Günün sonunda ‘gidersen git’lerle devam eden, hakaret eden, küçümseyen, iş beğenmediği söylenen, geleceğin dünyasını bırakın, bugünü bile doğru okuyamayan bir fotoğrafın içinde gençlerimizi ilk fırsatta yurtdışına gitmek isteyen bir kuşak haline dönüştürdük.
Bir çok gençle konuştuğunuzda ise zannedildiği gibi sorun ülke sevgisizliği ya da para kazanma arzusu değil. Tek kelimeyle özetleniyor yanıtlar: Huzur… O zaman bu huzursuzluğun sağlamasını yapalım.
İstanbul Ekonomi Araştırma’nın 18-30 yaş grubuyla yaptığı bir çalışmanın sonuçları, bize daha iyi bir yaşam için göçmeyi tercih edeceklerin oranının yüzde 61 olduğunu gösterdi.
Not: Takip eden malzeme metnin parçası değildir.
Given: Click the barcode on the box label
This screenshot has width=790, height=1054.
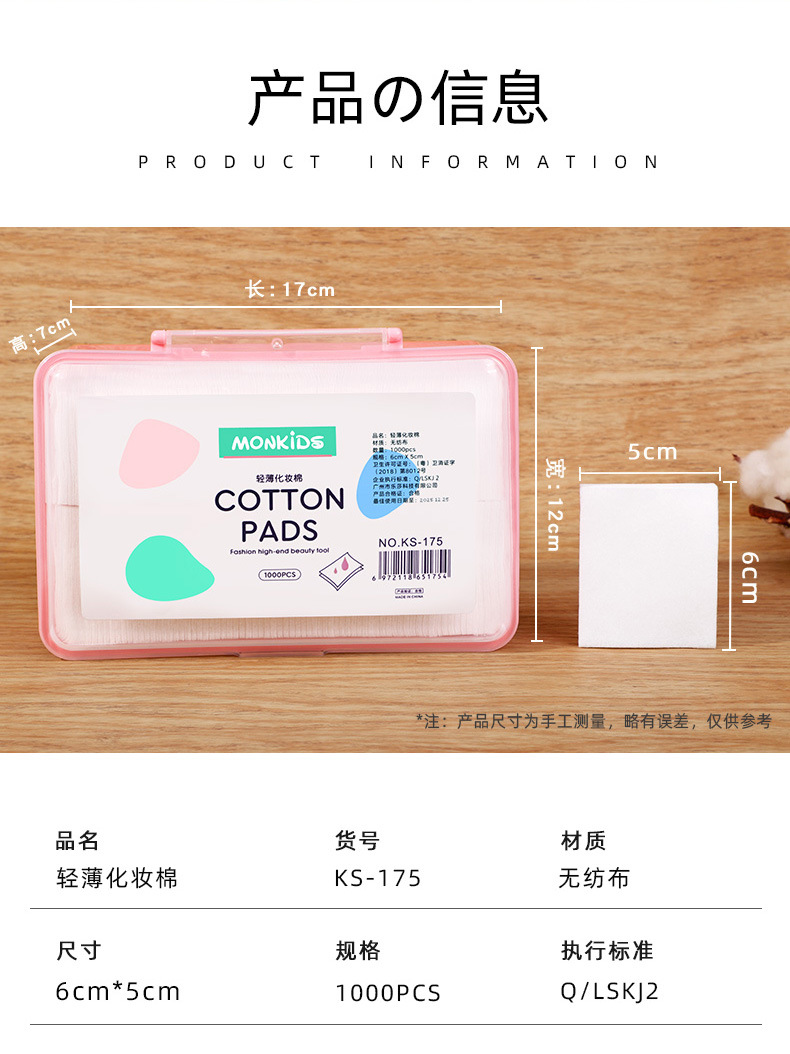Looking at the screenshot, I should click(x=413, y=565).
Bu, az önce paylaştığım tespitin de neredeyse sağlaması niteliğinde.
Youthall Türkiye ise yaptığı araştırmada sessiz istifa ya da buna yatkın olanların oranının yüzde 70,7 düzeyinde olduğu bilgisini paylaştı. Yetmedi; her ile üniversite kampanyalarıyla, mesleki eğitimi ya da geleceğin mesleklerini ıskalayarak, işsizliği istatistiklerden silmeyi amaçlayan projeyle üniversite mezunu genç işsizler ordusu yaratıldı.
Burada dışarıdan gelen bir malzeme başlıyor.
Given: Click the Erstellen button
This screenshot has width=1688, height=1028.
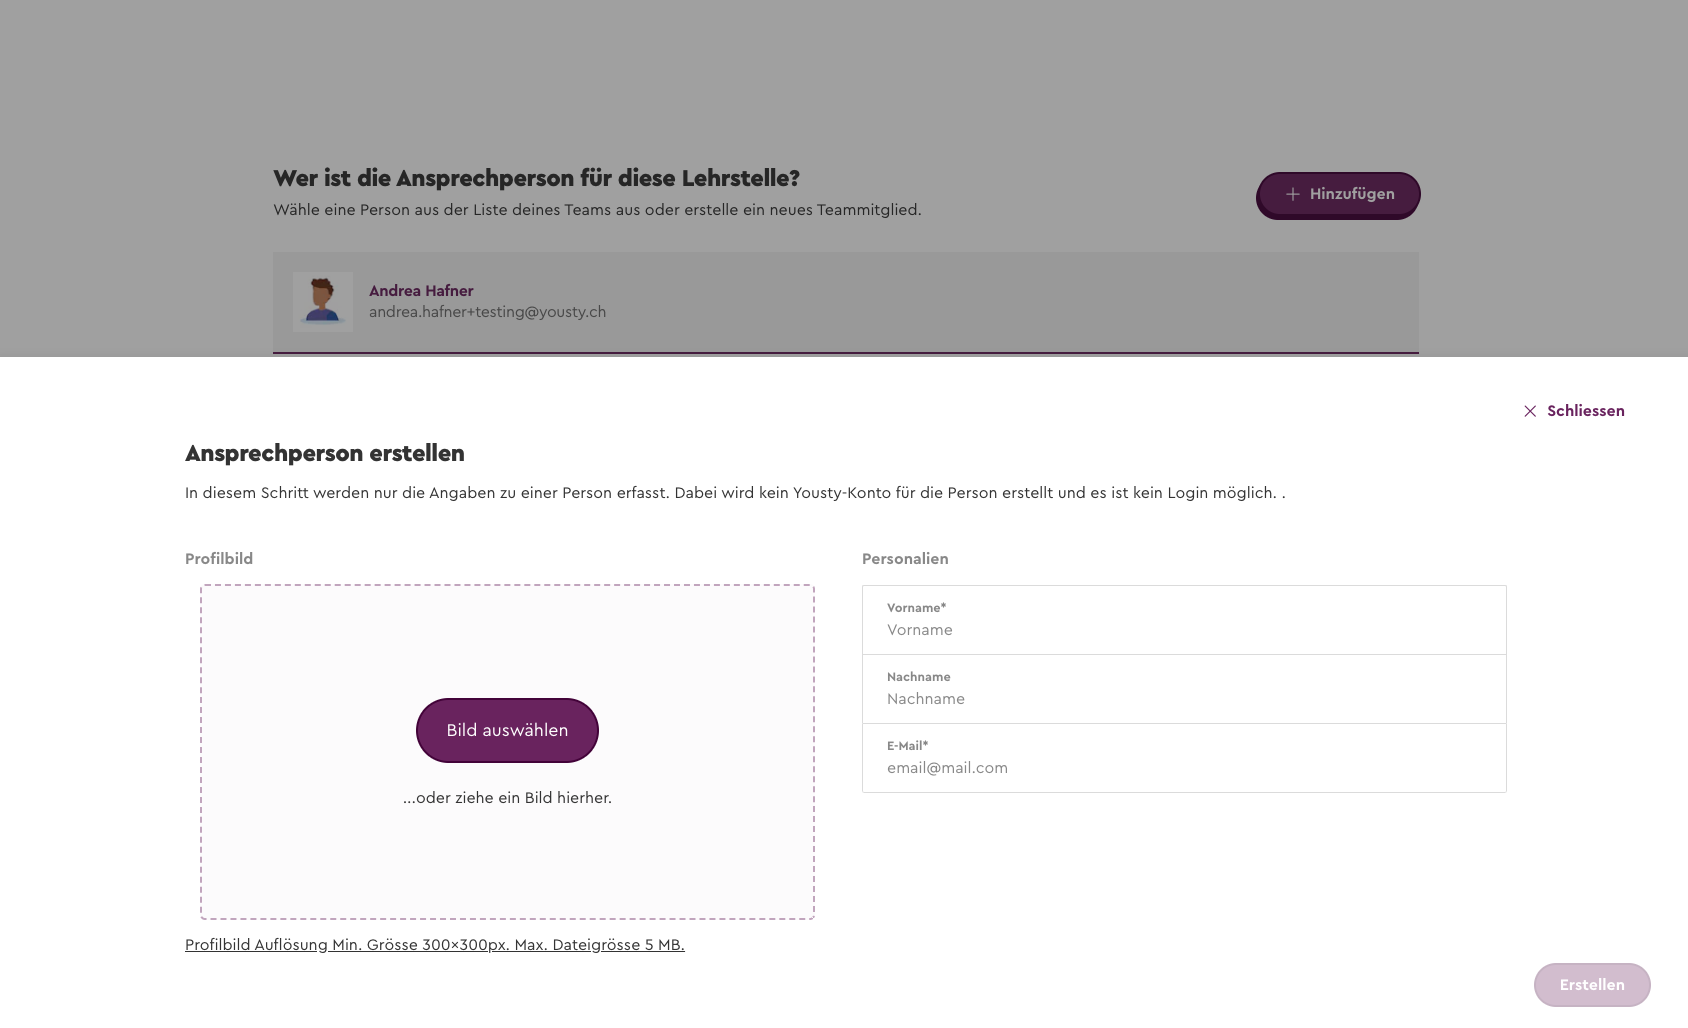Looking at the screenshot, I should [1592, 985].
Peki o her şeyi bilen sokaktaki amca, teyze, iş yerindeki işveren, siyasetteki yukarı perdeden ama boş konuşan kesim günün sonunda nasıl bir tablo ortaya çıkardı? Onun da sağlamasını gençlerden alalım.
“…Konrad-Adenauer-Stiftung Derneği Türkiye Temsilciliği’nin Türkiye Gençlik Araştırması’na göre ise, gençler yaşadıkları en büyük sorunları sırasıyla; ekonomik durumun kötü olması (yüzde 17,8), işsizlik (yüzde 16,1), kalitesiz eğitim sistemi (yüzde 15,8), ‘adam kayırma’, yolsuzluk ve rüşvetin yaygın olması (yüzde15,4)…”
Toplamda yüzde 65’e vuran, memnuniyetsizlik ya da endişenin sebebi olarak gösterilen cevaplar kimin eseri acaba? Üst perdeden bakıp, gençlere parmak sallayacağınıza önce kendinizi sorgulayın ve yarattığınız ortamın yaşattığı hissiyatın cevabını kendinize verin. Çünkü şu tablo çok açık gösteriyor ki; gençler bizi sınıfta bıraktı.